Things to Remember When Submitting Insurance Claim

Why to submit claims for Visitor Insurance
Insurance companies need claim form for two-way verification. It means verifying if the insured has received particular health services at a particular health facility or through health provider. The claim forms enables the insurance company to verify this as well as verify the identity of the insured person. Once this is done, they can proceed to provide the result of the claim submission to the insured.

When making claim

It is mandatory to fill the claim form completely. The claim forms must have all the correct information in it. For the description regarding medical conditions, be precise. Various claim forms pertaining to different visitor insurance plans can be obtained From our website.
You can mail, email or fax claim documents to the insurance company. Visitorgaurd.CA recommends you to make a copy of all the document so you have record of all the documents that you sent to the insurance company.
If you are making a claim under Medical Insurance,

Original receipts for all bills and invoices.
Proof of payment made by you and/or by any other benefit plan,
Medical records including complete diagnosis by the attending physician or documentation by the hospital, which must support that the treatment was medically necessary,
Proof of the accident if you are submitting a claim for dental expenses resulting from an accident,
Proof of travel dates for side-trips outside Canada; and a copy of your ticket and passport confirming travel dates and entry into Canada.
If you are making a claim under Travel Accident Insurance, the following conditions apply

If your body is not found within 12 months of the accident, we will presume that you died as a result of your injuries.
If a claim is made under this insurance, we will need:-
a) Police, autopsy or coroner’s report,
b) Medical records and Death certificate, as applicable.
If you are making a claim under Trip Interruption Insurance, the following conditions apply

You must contact the Assistance Centre immediately or at the latest, the business day following the cause of the interruption. Any delays in notifying the Assistance Centre will limit the benefit to the non-refundable amount that would have been payable on the date the cause for claim occurred.
Insurance company will need proof of the cause of the claim including a medical certificate completed by the attending physician and stating why travel was not possible as booked and, if applicable:
a) Complete original unused transportation tickets and vouchers.
b) Original passenger receipts for the new tickets purchased.
c) The original receipts for the travel arrangements paid in advance and for the extra hotel, meal, taxi and telephone expenses incurred by you.
d) Any other invoice or receipt supporting the claim; and the entire medical file of any person whose health or medical condition is the reason for your claim.
How Claims processed by Insurance Companies?

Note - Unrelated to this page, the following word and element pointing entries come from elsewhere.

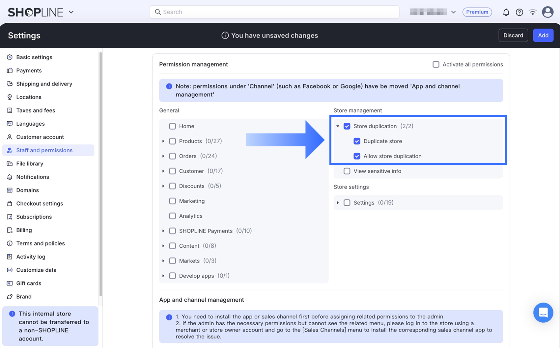Click the Gift cards sidebar icon
Screen dimensions: 560x348
coord(10,283)
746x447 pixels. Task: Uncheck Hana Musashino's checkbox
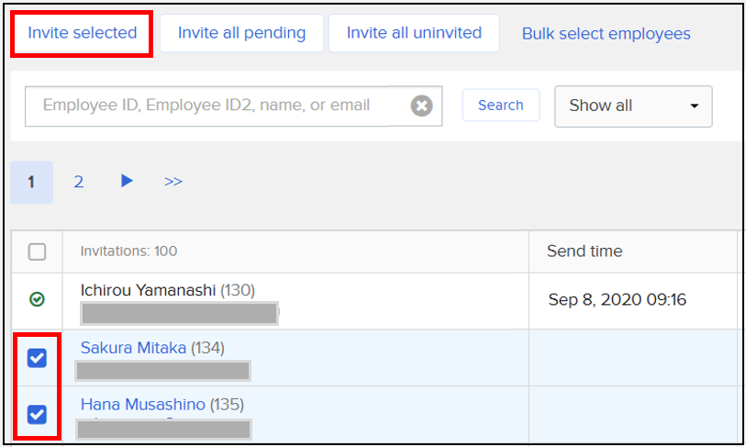(x=37, y=414)
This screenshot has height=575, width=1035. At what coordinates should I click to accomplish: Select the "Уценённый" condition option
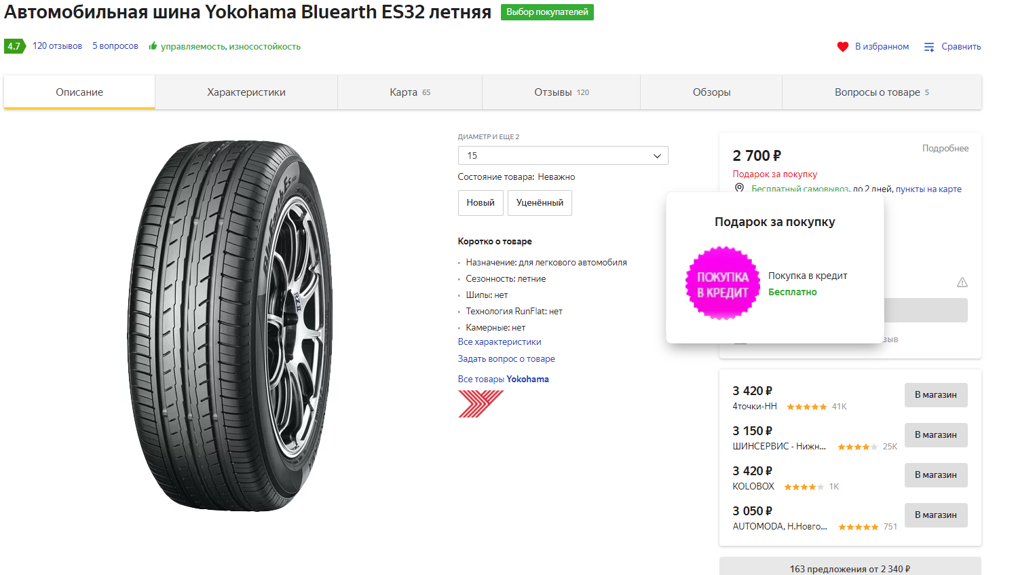coord(540,203)
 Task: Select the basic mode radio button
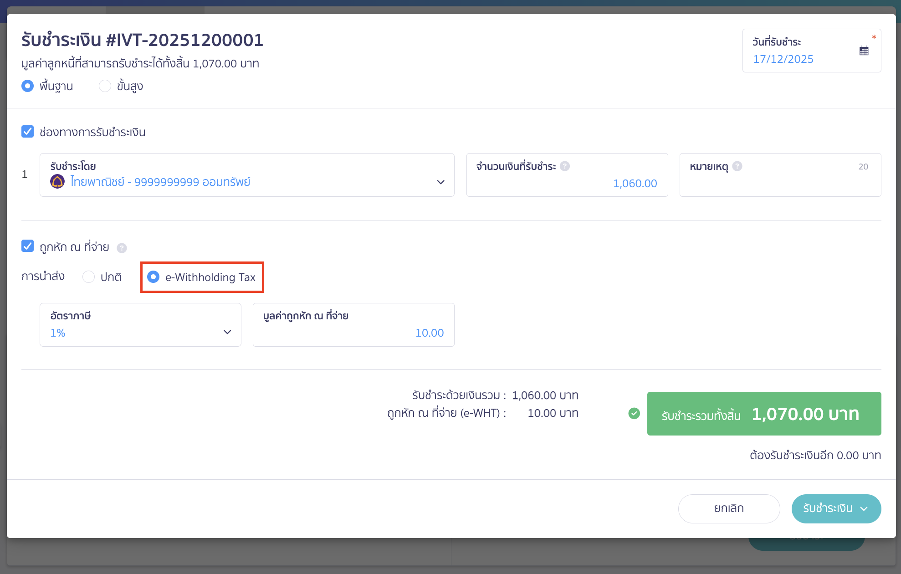tap(28, 86)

Each insurance company takes different processing time for different type of claims. The standard processing time is usually 30 business days but sometimes it may take longer to verify documents or it may be required to get additional details to process a claim. The insured can follow up with the insurance company regarding claim status. The insurance company’s contact number can be found on the policy documents as well as on the insurance conformation latter. When the claim is approved, payment will be sent directly to the medical service provider or the insured if payment has been paid out of pocket. You may authorize VisitorGuard agent to help you in claim processing.